Approximately 10 to 12 days of hospitalisation of the patient is needed for Deep Brain Stimulation surgery. History & neurological examination of the patient is done on admission by a resident doctor.
Any morbid medical conditions such as heart disease, Hypertension and diabetes etc. have to be ruled out & the patients are advised to disclose about any such illness for better evaluation prior to the surgery.
Routine investigations such as blood test, ECG, 2D Echo, X-Ray of chest as well as pre anaesthetic check-up are also carried out on the patient prior to the surgery.
The patient has to undergo Unified Parkinson’s Disease Rating Scale (UPDRS) examination in OFF and ON medications for evaluation of the severity of Parkinson’s disease.
Mini-mental status examination (MMSE)to evaluate memory & judgement issues. For OFF phase UPDRS examination, all anti Parkinson’s medications are stopped at around 9pm on the day of admission as almost 12 hrs are required to ward off the effects of anti-parkinsonian drugs.
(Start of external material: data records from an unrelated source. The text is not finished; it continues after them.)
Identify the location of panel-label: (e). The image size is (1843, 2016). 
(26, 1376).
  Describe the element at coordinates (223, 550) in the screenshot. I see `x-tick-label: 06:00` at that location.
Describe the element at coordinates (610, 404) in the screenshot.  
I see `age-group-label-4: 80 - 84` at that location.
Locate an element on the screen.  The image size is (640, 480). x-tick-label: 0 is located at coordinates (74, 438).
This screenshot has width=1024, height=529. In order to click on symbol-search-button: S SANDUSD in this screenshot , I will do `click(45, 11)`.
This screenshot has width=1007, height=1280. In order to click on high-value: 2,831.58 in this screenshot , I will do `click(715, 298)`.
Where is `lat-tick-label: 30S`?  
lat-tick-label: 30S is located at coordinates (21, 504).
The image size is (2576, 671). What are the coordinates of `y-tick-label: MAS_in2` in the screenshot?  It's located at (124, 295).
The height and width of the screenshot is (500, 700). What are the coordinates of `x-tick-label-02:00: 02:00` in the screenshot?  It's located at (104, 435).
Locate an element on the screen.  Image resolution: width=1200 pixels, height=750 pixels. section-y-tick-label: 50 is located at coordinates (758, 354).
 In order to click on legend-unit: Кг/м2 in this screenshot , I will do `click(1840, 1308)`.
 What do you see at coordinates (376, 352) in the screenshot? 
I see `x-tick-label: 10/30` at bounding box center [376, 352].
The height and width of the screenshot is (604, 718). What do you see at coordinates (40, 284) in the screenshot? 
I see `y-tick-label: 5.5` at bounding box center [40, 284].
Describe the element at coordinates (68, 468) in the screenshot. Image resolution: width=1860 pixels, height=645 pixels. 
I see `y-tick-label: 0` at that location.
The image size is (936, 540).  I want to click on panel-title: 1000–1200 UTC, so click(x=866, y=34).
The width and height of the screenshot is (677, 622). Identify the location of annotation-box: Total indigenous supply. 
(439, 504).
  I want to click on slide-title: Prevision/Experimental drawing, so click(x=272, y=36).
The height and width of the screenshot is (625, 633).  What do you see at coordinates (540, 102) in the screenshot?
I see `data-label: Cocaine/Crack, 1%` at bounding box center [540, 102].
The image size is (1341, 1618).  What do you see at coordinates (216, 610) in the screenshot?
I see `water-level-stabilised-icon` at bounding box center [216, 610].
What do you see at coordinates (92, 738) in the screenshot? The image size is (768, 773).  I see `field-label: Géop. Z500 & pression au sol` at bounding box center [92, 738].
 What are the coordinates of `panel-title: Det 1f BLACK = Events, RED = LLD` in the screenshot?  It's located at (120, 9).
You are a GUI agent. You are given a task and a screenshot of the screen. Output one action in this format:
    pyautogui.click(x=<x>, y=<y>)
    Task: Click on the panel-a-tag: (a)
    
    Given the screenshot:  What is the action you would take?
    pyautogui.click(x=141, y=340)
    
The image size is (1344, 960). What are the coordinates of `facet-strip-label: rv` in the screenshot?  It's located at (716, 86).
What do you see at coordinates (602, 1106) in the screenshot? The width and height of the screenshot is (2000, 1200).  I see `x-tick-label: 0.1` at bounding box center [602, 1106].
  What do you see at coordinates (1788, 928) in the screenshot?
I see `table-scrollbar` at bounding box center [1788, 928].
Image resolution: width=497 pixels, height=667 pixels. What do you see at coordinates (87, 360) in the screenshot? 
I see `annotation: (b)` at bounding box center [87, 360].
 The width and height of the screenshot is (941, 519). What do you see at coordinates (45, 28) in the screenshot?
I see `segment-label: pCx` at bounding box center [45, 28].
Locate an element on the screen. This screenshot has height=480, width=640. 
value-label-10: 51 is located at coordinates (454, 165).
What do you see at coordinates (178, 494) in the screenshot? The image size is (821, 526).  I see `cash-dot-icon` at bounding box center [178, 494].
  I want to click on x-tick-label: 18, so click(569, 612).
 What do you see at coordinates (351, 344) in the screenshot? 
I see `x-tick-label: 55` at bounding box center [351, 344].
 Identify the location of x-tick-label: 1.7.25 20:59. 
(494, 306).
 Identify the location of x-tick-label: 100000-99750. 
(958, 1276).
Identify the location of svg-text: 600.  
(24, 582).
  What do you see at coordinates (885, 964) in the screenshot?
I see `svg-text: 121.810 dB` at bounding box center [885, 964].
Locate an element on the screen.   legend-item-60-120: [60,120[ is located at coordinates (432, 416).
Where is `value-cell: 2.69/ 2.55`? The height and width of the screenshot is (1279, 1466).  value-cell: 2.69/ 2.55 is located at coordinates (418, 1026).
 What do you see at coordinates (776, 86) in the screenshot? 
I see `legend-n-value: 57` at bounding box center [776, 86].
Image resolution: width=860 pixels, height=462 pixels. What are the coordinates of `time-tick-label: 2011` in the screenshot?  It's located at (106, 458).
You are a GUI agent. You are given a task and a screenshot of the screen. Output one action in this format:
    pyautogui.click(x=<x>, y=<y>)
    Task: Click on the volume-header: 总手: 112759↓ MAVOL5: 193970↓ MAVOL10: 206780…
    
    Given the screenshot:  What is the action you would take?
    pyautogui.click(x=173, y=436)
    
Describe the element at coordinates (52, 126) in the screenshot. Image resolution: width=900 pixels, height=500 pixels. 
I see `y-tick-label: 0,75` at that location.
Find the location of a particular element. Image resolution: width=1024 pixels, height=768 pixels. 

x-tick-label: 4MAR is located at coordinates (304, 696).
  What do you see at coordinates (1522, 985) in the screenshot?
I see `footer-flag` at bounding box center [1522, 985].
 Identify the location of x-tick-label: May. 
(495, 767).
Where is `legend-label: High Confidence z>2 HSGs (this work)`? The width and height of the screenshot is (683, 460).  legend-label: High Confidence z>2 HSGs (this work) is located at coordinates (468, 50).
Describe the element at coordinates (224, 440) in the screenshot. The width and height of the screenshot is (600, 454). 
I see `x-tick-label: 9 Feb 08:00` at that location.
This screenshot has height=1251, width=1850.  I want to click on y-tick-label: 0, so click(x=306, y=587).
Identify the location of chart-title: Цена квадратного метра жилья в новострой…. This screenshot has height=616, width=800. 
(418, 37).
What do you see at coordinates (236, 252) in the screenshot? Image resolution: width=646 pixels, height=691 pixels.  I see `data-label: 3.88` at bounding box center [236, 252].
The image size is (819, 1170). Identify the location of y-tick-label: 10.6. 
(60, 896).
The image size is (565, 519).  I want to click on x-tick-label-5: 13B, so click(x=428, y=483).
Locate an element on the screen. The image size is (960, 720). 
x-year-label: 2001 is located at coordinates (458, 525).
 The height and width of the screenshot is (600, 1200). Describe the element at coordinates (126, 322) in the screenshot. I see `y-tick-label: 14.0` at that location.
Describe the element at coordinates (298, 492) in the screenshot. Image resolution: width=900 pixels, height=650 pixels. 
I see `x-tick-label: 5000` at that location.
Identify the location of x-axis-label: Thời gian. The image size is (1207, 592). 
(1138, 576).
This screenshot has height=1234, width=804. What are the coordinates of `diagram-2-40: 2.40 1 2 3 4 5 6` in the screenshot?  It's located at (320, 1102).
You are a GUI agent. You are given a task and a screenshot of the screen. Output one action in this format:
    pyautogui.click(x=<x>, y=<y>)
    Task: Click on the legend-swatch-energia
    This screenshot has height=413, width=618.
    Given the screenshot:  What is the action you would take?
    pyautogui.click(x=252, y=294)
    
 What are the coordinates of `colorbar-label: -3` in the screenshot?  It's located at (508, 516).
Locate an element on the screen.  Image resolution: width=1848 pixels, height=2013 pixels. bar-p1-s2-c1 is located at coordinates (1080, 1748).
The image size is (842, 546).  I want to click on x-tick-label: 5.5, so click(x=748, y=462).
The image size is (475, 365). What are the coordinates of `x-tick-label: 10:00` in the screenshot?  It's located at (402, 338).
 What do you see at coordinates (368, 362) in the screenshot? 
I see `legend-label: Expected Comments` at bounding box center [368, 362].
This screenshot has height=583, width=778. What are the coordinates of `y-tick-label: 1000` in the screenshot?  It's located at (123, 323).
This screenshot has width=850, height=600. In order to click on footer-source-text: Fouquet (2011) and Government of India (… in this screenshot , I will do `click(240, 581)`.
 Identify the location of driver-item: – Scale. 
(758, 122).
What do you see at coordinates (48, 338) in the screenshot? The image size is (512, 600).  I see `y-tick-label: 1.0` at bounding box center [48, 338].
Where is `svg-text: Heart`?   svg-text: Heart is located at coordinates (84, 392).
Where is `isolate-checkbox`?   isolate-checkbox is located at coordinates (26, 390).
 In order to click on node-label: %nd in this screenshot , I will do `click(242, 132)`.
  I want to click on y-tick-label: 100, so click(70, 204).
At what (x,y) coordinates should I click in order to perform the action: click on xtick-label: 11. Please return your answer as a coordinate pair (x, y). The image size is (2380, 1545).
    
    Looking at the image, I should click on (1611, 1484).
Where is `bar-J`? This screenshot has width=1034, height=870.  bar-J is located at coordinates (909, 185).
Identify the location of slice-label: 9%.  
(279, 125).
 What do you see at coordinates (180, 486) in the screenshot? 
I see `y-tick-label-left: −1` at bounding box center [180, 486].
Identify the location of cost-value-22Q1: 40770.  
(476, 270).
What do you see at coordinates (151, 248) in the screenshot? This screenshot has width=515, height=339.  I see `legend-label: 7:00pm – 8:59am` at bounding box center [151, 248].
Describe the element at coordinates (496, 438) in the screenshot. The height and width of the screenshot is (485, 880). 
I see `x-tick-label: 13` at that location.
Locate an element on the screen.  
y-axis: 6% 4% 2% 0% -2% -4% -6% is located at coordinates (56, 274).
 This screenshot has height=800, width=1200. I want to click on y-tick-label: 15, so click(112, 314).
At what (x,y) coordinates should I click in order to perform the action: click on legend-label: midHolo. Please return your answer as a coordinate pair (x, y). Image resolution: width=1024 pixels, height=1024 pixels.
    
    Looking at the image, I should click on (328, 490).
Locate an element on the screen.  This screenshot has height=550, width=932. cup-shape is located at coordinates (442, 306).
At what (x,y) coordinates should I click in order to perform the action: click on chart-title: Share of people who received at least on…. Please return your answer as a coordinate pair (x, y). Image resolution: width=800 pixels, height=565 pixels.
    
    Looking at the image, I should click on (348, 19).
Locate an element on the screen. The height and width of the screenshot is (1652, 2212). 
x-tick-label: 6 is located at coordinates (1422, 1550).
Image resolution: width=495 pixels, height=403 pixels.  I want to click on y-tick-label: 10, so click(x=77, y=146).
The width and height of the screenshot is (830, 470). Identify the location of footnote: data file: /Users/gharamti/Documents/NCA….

For ON phase evaluation, the patient is given 2 times his usual dose of L-dopa and the UPDRS is repeated. Video recording of patient’s motor activity is done in both OFF & ON phase.
Patient’s caretakers are supplied with Parkinson’s Disease Questionnaire 39 Items (Global QoL) and Zerith Caretaker Burden Inventory (ZCBI) which has to be filled by them.
Pre-operative 3 Tesla Magnetic Resonance Image (MRI) of the brain is done in DBS protocol that serves as a roadmap during DBS surgery for Parkinson’s disease by the neurosurgeon to ensure proper placement of electrodes.
Parkinson’s disease nurse helps in promoting a relaxed and supportive environment in pre-operative waiting period as well as during surgery. Patient cooperation and comfort during the DBS surgery is highly essential & patients are encouraged to express their needs so as ensure a relaxed ambience.
PD nurse spends considerable time explaining the surgical procedures with the patient and their relatives to relieve their anxiety. Repeated interaction with the patient boosts confidence in him regarding surgery.
Sometimes this conversation with the patient brings out important observations by the PD nurse that helps the surgeon & his surgical team conducting a safe and smooth surgery on the patient.
Personalized care from a well-informed team of nurses & paramedics within the ward allow the patients to gain confidence over the caretakers during the stay in the hospital.
The pre-op preparation starts with pre-anaesthetic check up on the 2nd day evening by the anesthesiologist who thoroughly evaluate patient’s medical fitness prior to surgery.
This is followed by head shaving, after obtaining due consent. Consent for surgery should also be obtained from the patients and their spouse or close relatives. Anti-Parkinson’s medications are stopped around 10 pm & the patient should be kept in empty stomach.
At around 4 A.M. patient is given a banana and a glass of milk or a chocolate to prevent vasovagal syncope during surgery.
Patient should be bathed properly and kept ready at 6 A.M. to be shifted to operation theatre for surgery. Once everything is ready, the resident doctor shifts the patient to Operation theater at around 7.30 A.M.
The OT staffs begin preparation for surgery that includes insertion of an IV canula, administration of antibiotics & IV fluids as well as monitoring of the patient’s vital signs like Blood pressure & pulse. Urinary catheter is inserted by the resident doctor after shifting the patient to OT table.
The duration of entire surgical process is around 5 to 6 hours. The placement of stereotactic frame is done under local anaesthesia. It consists of ahead ring which is attached at 4 points (two anteriorly & two posteriorly) to the patient’s skull.
The placement of the frame is done under monitored anaesthesia care under direct supervision of an anaesthesiologist with minimal sedation, to ensure patient comfort.
The procedure is done under local anaesthesia & the patient remains awake throughout the surgical procedure. Surgery starts with drilling of burr holes on the top of the skull at desired points predefined by functional planning.
As both bone & brain are insensitive to pain, this surgery becomes a relatively painless procedure by infiltration of local anaesthesia into the scalp. After burr holes are made, thin microelectrodes are inserted into the predefined targets deep inside the brain & physiological brain mapping is done by a procedure called micro-electrode recordings.
Once the exact location is identified by MER, a low voltage current (micro stimulation) is administered through the macroelectrodes to find out the level of improvement that can be achieved by DBS.
This is followed by checking of side effects by increasing the micro stimulation. Patient’s cooperation is highly necessary at this stage.
The level of improvement is judged by arrest of tremors in patients experiencing tremors, relief from pain in patients presenting with pain and there will be decrease in stiffness in patients presenting with Parkinson’s disease on stimulating the correct target site.
Permanent DBS lead is implanted under fluoroscopic guidance once adequate confirmation of the target site is obtained by the surgical team though MER mapping & response to micro stimulation.